(Items stored from a collection)
## start

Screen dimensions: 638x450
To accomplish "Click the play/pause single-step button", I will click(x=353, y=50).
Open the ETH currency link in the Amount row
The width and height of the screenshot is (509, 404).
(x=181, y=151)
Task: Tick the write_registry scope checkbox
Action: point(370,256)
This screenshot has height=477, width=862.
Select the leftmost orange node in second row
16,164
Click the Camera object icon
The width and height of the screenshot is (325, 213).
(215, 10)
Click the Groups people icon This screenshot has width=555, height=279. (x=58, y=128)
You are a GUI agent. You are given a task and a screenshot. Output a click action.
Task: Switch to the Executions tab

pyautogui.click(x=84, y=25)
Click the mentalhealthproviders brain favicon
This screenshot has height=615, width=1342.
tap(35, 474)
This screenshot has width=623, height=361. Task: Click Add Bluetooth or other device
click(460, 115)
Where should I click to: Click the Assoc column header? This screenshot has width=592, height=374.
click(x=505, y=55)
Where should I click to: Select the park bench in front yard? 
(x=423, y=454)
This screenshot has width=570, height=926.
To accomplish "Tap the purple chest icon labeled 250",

## end

— WRITTEN EXERCISE —
Present all the records above as a numbered list, one line per entry, leaving out any blank lines.

— OUTPUT BELOW —
1. Screen dimensions: 638x450
2. To accomplish "Click the play/pause single-step button", I will click(x=353, y=50).
3. Open the ETH currency link in the Amount row
4. The width and height of the screenshot is (509, 404).
5. (x=181, y=151)
6. Task: Tick the write_registry scope checkbox
7. Action: point(370,256)
8. This screenshot has height=477, width=862.
9. Select the leftmost orange node in second row
10. 16,164
11. Click the Camera object icon
12. The width and height of the screenshot is (325, 213).
13. (215, 10)
14. Click the Groups people icon This screenshot has width=555, height=279. (x=58, y=128)
15. You are a GUI agent. You are given a task and a screenshot. Output a click action.
16. Task: Switch to the Executions tab
17. pyautogui.click(x=84, y=25)
18. Click the mentalhealthproviders brain favicon
19. This screenshot has height=615, width=1342.
20. tap(35, 474)
21. This screenshot has width=623, height=361. Task: Click Add Bluetooth or other device
22. click(460, 115)
23. Where should I click to: Click the Assoc column header? This screenshot has width=592, height=374.
24. click(x=505, y=55)
25. Where should I click to: Select the park bench in front yard? 
26. (x=423, y=454)
27. This screenshot has width=570, height=926.
28. To accomplish "Tap the purple chest icon labeled 250",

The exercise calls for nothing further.